The exclusion of alternative explanations is the hardest part of drawing conclusions from the results and where we may fall short in observational studies. For example, patients at a particular risk may be more likely to receive a specific drug, making it appear as though the drug is creating a risk when, in reality, the underlying condition is the driver. A real-world example is a study I was involved in on third-generation oral contraceptives. These pills with a proven lower risk of thrombosis were given to women with a history of thrombosis (the so-called channeling of drugs) who had higher thrombosis rates in the study, skewing the results. We could call this a prescription bias or confounding by contra indication I suppose.

 

Q: How does one prevent confounding factors then?

In the case of the 3rd generation pill above, the researchers were able to review the data in more detail and discover alternative explanations (more on the subject here: https://pubmed.ncbi.nlm.nih.gov/9753310/). When designing a RWE study, it is useful to try in advance to determine the many ways in which confounding factors can interfere with the outcome, and then work backwards from there.
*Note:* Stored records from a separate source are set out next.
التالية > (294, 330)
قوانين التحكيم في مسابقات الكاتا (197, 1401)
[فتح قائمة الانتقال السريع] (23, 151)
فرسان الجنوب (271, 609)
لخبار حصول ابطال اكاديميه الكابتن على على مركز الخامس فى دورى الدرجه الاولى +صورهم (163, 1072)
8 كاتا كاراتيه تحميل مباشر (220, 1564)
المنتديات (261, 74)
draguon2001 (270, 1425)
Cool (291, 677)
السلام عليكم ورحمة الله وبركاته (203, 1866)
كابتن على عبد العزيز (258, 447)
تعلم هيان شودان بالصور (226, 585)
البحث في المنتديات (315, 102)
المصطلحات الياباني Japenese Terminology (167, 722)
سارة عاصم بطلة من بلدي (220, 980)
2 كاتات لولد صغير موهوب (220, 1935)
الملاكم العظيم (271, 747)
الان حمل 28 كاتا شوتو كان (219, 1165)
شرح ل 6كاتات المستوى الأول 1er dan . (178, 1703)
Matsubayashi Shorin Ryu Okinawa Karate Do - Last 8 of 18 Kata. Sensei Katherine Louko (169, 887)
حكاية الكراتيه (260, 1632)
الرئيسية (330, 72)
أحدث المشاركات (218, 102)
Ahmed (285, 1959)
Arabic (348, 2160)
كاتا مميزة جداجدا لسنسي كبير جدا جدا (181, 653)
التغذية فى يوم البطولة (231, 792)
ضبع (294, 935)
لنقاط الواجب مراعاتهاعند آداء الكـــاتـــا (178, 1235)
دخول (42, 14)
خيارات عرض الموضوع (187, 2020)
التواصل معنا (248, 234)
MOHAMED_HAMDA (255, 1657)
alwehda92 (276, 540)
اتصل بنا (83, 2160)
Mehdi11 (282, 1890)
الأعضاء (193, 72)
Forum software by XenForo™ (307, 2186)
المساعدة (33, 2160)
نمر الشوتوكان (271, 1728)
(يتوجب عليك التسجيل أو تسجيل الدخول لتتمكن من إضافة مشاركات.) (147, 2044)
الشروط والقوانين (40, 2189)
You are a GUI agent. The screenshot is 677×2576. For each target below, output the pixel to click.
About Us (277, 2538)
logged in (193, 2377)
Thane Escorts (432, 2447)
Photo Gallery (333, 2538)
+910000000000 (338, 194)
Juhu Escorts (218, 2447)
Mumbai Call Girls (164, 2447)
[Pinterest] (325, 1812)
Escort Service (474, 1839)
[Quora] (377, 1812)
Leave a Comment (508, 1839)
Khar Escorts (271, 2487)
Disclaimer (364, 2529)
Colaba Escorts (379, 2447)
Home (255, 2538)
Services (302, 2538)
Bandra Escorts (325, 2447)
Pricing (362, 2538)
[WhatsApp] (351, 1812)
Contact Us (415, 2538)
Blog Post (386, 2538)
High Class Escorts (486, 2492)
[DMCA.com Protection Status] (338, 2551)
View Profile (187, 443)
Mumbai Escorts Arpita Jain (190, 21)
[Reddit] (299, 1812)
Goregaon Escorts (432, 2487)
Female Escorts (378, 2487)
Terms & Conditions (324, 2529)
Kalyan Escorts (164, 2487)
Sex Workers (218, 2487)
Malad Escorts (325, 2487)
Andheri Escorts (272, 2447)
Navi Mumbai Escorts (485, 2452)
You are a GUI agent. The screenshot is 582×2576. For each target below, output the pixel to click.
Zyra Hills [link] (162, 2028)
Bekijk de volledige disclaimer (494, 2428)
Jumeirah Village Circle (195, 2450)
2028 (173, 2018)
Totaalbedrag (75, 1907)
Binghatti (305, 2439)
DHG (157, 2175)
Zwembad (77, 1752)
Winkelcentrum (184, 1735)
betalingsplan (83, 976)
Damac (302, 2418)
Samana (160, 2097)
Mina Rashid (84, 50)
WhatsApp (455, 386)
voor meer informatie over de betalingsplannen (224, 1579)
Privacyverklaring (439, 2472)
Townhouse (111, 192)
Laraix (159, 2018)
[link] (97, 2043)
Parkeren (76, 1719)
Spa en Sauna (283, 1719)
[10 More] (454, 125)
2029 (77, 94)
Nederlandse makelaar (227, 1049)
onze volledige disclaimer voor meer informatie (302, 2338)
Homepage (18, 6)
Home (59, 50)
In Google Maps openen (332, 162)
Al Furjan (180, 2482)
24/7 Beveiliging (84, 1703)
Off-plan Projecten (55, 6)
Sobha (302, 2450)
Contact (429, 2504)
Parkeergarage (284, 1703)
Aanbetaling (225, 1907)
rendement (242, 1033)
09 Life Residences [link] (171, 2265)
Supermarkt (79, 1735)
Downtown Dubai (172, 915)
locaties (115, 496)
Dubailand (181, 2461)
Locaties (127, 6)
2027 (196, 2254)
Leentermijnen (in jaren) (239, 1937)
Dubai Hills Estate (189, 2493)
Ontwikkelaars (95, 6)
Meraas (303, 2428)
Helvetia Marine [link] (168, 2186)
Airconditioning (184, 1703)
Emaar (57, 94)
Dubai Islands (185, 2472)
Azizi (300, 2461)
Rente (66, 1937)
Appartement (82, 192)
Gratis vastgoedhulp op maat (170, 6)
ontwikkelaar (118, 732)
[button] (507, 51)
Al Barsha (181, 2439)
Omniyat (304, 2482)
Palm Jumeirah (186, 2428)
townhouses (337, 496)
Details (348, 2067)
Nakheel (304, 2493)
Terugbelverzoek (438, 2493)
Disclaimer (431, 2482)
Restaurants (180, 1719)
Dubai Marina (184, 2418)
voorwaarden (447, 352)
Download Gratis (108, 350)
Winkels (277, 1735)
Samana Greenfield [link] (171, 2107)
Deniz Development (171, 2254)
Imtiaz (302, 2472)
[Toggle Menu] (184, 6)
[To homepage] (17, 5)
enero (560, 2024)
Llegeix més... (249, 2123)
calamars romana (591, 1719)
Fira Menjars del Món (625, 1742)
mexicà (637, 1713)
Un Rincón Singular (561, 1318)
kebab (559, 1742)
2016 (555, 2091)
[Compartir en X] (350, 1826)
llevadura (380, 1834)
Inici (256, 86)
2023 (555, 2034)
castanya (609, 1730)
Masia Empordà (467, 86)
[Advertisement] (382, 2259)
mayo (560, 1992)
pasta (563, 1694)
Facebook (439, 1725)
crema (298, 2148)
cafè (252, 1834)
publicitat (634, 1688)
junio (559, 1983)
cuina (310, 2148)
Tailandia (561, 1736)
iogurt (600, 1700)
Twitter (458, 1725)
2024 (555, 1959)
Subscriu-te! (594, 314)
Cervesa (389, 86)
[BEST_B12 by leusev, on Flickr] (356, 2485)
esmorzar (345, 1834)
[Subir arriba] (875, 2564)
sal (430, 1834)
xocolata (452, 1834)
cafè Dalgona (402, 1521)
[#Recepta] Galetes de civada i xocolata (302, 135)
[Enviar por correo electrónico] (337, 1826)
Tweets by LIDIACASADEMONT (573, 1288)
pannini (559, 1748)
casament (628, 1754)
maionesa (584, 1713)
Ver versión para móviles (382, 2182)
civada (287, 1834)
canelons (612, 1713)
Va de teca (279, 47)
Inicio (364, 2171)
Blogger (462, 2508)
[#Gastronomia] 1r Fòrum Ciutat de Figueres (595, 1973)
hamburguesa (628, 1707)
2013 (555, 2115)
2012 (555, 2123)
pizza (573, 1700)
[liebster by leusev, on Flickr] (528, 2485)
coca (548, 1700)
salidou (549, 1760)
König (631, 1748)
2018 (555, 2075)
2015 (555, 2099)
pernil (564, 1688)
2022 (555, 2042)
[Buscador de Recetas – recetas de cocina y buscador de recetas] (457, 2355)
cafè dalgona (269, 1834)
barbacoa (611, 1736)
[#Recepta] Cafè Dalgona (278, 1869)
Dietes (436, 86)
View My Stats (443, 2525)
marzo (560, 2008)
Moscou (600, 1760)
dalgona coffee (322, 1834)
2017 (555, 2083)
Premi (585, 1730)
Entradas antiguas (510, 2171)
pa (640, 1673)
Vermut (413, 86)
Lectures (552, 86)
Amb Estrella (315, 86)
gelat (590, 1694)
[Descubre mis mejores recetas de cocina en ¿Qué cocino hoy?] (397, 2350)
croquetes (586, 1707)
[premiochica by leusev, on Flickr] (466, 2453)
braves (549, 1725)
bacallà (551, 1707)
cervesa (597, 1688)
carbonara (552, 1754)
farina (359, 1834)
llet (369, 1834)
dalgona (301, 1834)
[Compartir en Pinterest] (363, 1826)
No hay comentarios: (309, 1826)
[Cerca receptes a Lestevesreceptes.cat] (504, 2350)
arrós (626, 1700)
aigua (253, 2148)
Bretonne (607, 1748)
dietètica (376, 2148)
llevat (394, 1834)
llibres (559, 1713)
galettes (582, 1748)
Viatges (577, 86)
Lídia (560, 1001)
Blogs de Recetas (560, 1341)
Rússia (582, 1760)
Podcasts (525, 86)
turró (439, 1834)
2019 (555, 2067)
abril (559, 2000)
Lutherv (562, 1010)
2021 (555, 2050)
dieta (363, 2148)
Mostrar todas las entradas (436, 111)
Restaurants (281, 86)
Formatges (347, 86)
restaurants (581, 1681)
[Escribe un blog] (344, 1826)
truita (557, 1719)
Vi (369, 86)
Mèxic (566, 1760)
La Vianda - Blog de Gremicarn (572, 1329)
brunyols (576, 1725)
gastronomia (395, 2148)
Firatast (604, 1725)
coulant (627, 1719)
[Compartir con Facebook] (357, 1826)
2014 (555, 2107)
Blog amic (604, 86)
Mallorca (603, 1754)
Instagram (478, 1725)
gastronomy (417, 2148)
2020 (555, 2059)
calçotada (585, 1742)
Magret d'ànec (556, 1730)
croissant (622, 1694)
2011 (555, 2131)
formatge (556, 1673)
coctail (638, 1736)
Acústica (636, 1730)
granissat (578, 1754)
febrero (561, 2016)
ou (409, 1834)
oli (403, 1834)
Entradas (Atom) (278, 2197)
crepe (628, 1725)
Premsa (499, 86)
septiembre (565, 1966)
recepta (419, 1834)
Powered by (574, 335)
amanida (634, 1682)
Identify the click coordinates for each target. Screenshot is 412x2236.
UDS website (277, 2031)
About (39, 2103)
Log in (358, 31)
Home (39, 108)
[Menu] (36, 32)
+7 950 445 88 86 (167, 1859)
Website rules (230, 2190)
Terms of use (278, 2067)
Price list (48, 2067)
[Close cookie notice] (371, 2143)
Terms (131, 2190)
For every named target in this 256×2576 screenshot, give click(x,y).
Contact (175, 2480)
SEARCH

One way to minimise this type of risk is to run a pragmatic trial, a RWE study in which participants are randomised (versus an observational study) but is more inclusive than a typical clinical trial.

There are advocates of using observational data in real world studies to show drug benefit. Due to the confounding risk however, it is almost impossible to prove this, and a larger study/cohort is not the answer, where numbers do not compensate for errors.

This point is demonstrated by the fact that Regulatory Bodies may accept Real World Data (RWD) for safety but generally not for efficacy. Equally stakeholders may accept RWD to learn about the use of the drug (and respond to questions about equity and equality, guideline adherence etc). An interesting study showed that among new statin users, women are less likely to be up titrated compared to men and to achieve cholesterol target levels (Sex differences in the intensity of statin prescriptions at initiation in a primary care setting – PubMed).

RWE is also important when negotiating reimbursement or market access, and the regulatory bodies may require data against a different competitor than the comparator used in the clinical trial. Routine care can be a misnomer, and then of course it’s country dependant.

 

Q: Have you ever set up a research project and gotten an unexpected outcome?

Yes, I was involved in a long-term study in Sweden looking at women with breast implants and side effects. We found increased mortality in the breast implant group compared to the group of women that had undergone a breast reduction surgery, and the reason for the increased mortality was suicide (Total and cause specific mortality among Swedish women with cosmetic breast implants: prospective study – PMC). So we asked the question, were there were possibly mental health factors to consider in this patient population in Sweden and could treatment practices take this into account?

 

Q: How does it all go wrong?

When you look at the wrong comparison group for example violating comparability requirements, or if you try to answer the wrong question for example trying to prove benefit with the wrong methodology. Eventually it’s all about confounding.